In all walks of life, complexity is part of our world. The human body is a great example of this. In the winter, it's not uncommon for me to come down with a cough or cold while my wife remains annoyingly healthy. For doctors to identify the root causes of an illness, they need to know more than just the biology of the human body — they also understand other factors. For example, our lifestyle, environment, genetics, upbringing, and a host of other variables.
In the same way that doctors must understand complexity to diagnose illness and provide us with treatments, internal auditors also must understand the complex organizations within which they work. A modern corporation might comprise of different operating units, business units, or divisions. Global operations are common with different legal entities, regulators, and sometimes even audit committees in each geography. Business processes and enterprise risks can cross divisional and regional boundaries.
Despite an organization’s complexity, it’s the role of internal audit to provide assurance to audit committees and executive stakeholders. To do that, internal audit needs a view of the business that allows them to assess risks, prioritize audits, understand how much coverage the audit plan provides, and what parts of the organization have high-risk audit findings.
Typically, however, internal audit frequently represents their organization using a simplified, flat, two-dimensional hierarchy. While this approach makes it manageable for resource-constrained audit teams using tools like Excel, it can make it challenging to answer questions from executives and other stakeholders. For example, how would a divestment impact the risk profile of the organization? How many critical audit findings are related to a specific legal entity, brand, or product line? Are there internal control weaknesses in a specific geographic location or business unit?
To answer these questions, internal audit needs a multi-dimensional view of their organization.
So, in practice, how do you approach this?
Instead of trying to include all aspects of an organization in a single hierarchical structure, start by thinking about the different aspects of the organization or methodology that you want to report against. What questions are you being asked by your stakeholders? What reports are you being asked to create either regularly or on an ad-hoc basis?
Based on this analysis, create separate hierarchies that represent the different aspects of your organization that are important to your stakeholders. This list will be very different between organizations depending upon on the industry, geographic region, etc.; but the following are some common examples.
- Business unit
- Business process and sub-processes
- Region/country
- Facilities/location
- Product lines/brands or brand families
- IT system
- Legal entity
- Financial statement accounts
- Enterprise risk
- Regulations/standards
Having identified and defined the different hierarchical views of your organization, the final step is to associate audit work to elements within the relevant hierarchies.
For example, a transversal audit might focus on one business process but would also include a scope of multiple business units or locations. To show the audit committee or other stakeholders the coverage this audit provides to the organization, you need first to identify these relationships. A second example might be an audit finding that directly relates to a specific control within a sub-process, but which also impacts an IT system and the organization's financial statements (if it is internal control over financial reporting). Again, these relationships need to be established to ensure that the impact of the finding is well understood by all stakeholders.
Once these relationships have been created, the complex becomes simple and it becomes very easy to answer stakeholder questions. If your CIO needs to know how many audit findings are related to an IT system, rather than looking at the entire audit universe, instead look at your audit universe through the IT system lens.
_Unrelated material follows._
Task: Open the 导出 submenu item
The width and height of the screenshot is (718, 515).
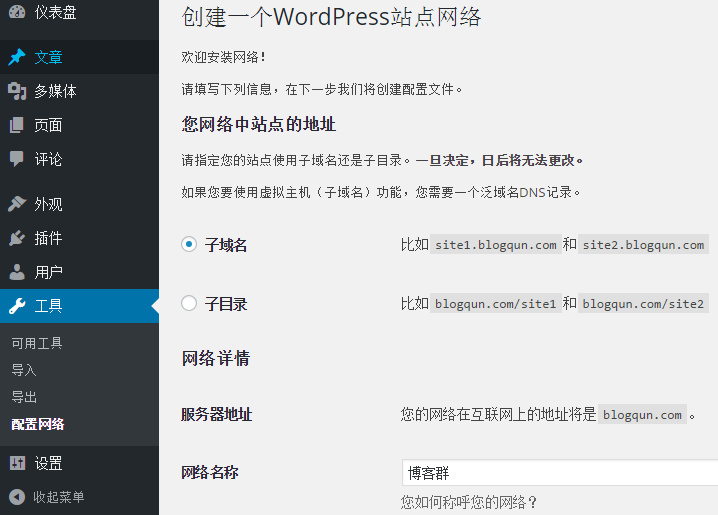Action: coord(24,397)

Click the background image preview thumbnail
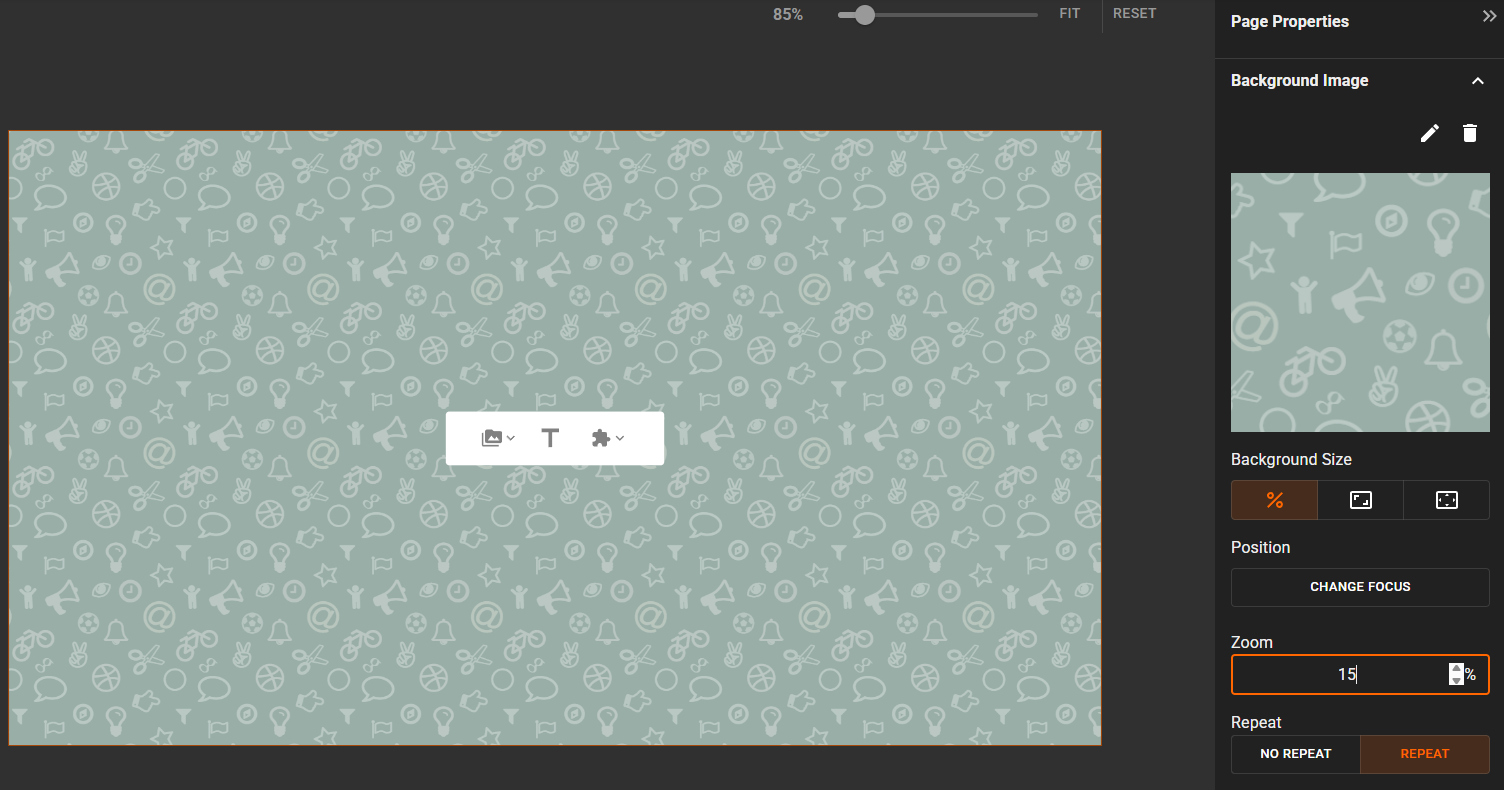pyautogui.click(x=1360, y=302)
If a process owner wanted to understand how effective controls are across global operations, simply apply a business process lens to your data. If the audit committee needs to understand what coverage the plan provides for a specific legal entity, simply view the audit plan through the lens of legal entities.
As doctors need specialist tools to perform tests and analyze results while they diagnose illness or provide preventative advice, so do internal auditors. Many departments still rely on spreadsheets and similar tools to try and capture and analyze information. While it’s possible to use generic tools, to view your organization through different lenses, consider instead a modern commercial audit management system. Tools like TeamMate+ allow you to create multiple hierarchies, create relationships between any types of data, and most importantly, report on data through any of these organizational lenses.
By making the complex simple, you can help your stakeholders to better understand the organization, the scope of assurance that you provide, awareness of risk across the business, areas of process improvement, and the root cause of organizational problems.